Pet Graveyard probably really hopes you’re confusing it with Pet Sematary

Pet Graveyard probably really hopes you’re confusing it with Pet Sematary
Screenshot: Proportion Productions

The condemned: Pet Graveyard (2019)

The plot: Let’s get the most logical question out of the way first—no, this movie has literally nothing to do with a pet graveyard. Instead, it’s basically a ripoff of Flatliners, meaning it’s impossible to shake the sneaking suspicion that the creators of this film either missed their window of opportunity to get this made two years ago when that remake came out (and thus miss the chance to name this movie Smoothliners or some such), or maybe they just saw that film and thought, “Hey, I know how to do that but without any money!”

Pet Graveyard follows sister and brother Lily (Jessica O’Toole) and Jeff (David Cotter) in the wake of their mother’s death. She’s struggling in nursing school; he’s a wannabe YouTube star risking life and limb for clicks. But he asks for her help when he finds two people, Zara (Rita Siddiqui) and Francis (Hindolo Koroma), who want to perform a magic ritual that will allow them to communicate with deceased loved ones—but it involves dying for a window of three minutes. Recording it for posterity and with Lily at the ready to bring them back, the three of them suffocate and awake in a vast blackness, where they meet those they’ve sought out.
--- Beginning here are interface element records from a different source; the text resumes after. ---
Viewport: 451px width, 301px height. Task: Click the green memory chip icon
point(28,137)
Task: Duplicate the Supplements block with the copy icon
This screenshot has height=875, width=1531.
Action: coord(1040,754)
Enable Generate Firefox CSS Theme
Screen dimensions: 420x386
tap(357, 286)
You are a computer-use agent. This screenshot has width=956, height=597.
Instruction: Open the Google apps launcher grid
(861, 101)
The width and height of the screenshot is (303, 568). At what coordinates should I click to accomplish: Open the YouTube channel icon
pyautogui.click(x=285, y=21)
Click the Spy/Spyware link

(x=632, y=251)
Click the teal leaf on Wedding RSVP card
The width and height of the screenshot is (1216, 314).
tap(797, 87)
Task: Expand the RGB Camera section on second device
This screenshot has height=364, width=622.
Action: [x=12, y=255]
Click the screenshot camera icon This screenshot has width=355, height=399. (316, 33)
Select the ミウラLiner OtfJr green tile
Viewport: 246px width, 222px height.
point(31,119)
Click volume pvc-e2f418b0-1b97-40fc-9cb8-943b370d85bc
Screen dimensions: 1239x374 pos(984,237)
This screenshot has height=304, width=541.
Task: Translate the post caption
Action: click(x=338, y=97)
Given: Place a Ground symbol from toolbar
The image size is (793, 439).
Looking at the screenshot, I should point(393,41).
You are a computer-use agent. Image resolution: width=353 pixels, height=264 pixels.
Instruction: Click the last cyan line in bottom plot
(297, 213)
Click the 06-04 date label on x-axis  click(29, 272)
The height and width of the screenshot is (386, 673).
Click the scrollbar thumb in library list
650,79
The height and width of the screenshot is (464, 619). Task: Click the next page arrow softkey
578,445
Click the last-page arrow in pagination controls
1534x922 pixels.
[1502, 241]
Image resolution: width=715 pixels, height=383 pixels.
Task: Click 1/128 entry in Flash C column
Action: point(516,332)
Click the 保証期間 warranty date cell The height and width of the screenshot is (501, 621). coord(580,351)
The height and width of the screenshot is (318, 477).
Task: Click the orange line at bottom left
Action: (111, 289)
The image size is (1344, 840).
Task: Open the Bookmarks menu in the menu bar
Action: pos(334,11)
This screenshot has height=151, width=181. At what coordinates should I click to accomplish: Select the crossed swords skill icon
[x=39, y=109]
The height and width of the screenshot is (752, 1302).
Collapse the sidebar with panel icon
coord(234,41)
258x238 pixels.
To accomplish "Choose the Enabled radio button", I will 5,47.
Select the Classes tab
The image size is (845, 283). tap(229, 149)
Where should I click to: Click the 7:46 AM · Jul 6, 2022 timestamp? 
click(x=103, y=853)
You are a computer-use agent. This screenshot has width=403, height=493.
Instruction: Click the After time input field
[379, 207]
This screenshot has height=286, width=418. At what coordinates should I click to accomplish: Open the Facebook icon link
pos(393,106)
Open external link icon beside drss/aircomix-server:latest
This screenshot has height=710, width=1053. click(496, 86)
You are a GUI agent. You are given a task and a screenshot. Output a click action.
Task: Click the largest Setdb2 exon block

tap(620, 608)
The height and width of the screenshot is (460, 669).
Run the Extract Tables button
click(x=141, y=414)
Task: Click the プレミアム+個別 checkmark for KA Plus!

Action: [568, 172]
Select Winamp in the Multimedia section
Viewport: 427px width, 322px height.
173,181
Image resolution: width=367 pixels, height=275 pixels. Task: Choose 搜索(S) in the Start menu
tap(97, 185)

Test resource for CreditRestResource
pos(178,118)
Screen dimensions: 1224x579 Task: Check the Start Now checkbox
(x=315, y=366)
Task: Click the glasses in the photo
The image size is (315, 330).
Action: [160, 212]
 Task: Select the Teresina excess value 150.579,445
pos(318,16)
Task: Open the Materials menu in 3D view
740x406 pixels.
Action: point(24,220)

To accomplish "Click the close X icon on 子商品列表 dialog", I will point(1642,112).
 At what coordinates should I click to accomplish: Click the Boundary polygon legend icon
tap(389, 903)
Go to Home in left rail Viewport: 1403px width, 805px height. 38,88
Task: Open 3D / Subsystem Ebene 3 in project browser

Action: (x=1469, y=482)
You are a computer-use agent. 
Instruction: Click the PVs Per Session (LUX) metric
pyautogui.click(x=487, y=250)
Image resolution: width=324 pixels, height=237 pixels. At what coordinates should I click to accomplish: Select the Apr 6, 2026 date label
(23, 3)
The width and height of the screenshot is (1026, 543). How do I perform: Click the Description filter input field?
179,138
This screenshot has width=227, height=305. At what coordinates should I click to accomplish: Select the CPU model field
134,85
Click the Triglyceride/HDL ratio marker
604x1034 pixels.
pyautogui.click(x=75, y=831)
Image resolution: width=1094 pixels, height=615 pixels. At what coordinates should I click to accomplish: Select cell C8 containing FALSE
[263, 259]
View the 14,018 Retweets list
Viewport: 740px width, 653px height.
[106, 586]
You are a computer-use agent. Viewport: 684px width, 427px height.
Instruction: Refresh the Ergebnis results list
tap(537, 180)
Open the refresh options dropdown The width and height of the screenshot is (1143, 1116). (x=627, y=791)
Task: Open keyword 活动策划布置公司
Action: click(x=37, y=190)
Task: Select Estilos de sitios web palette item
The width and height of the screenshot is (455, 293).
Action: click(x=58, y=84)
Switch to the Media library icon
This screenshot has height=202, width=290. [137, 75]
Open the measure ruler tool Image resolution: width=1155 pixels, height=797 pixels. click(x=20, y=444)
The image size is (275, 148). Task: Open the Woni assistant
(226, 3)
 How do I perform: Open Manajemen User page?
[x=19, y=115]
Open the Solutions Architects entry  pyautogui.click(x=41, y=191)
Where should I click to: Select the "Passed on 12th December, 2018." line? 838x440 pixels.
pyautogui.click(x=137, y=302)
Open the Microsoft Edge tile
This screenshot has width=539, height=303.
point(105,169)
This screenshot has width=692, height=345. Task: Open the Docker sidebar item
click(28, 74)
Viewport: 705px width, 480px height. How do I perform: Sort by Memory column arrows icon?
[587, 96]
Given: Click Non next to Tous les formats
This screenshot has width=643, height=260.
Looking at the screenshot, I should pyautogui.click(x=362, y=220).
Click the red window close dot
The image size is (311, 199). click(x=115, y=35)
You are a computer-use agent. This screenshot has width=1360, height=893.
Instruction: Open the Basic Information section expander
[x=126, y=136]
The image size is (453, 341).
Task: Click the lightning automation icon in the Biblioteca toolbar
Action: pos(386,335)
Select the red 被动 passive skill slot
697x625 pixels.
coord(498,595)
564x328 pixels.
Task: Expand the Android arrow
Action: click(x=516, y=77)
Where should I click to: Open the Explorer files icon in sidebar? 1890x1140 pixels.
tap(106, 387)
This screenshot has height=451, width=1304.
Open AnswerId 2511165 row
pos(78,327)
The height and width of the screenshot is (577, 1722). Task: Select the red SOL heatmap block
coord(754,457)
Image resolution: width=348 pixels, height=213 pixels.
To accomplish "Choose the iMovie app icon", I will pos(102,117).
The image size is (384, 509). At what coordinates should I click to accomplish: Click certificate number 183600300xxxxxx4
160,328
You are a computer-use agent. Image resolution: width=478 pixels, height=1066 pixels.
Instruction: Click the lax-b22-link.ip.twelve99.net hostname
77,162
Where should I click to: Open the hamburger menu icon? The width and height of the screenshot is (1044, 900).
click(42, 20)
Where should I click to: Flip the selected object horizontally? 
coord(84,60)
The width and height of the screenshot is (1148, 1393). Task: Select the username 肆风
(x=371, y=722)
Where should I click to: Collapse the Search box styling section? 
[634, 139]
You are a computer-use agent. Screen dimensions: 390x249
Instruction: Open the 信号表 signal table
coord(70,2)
Or at least it seems like they do: After they’re resuscitated, those spirits start manifesting in the real world, along with a robed figure that wants their souls. As people start dying, the siblings have to find a way to beat back the Grim Reaper and keep Jeff from being dragged back into the afterlife.

Over-the-top box copy: Oh, this movie isn’t available in hard copy. It’s a strictly VOD-only beast at the moment. The tagline on the front image (“The space between life and death… can kill”) doesn’t make much sense, but it’s at least germane to the plot, so good on them.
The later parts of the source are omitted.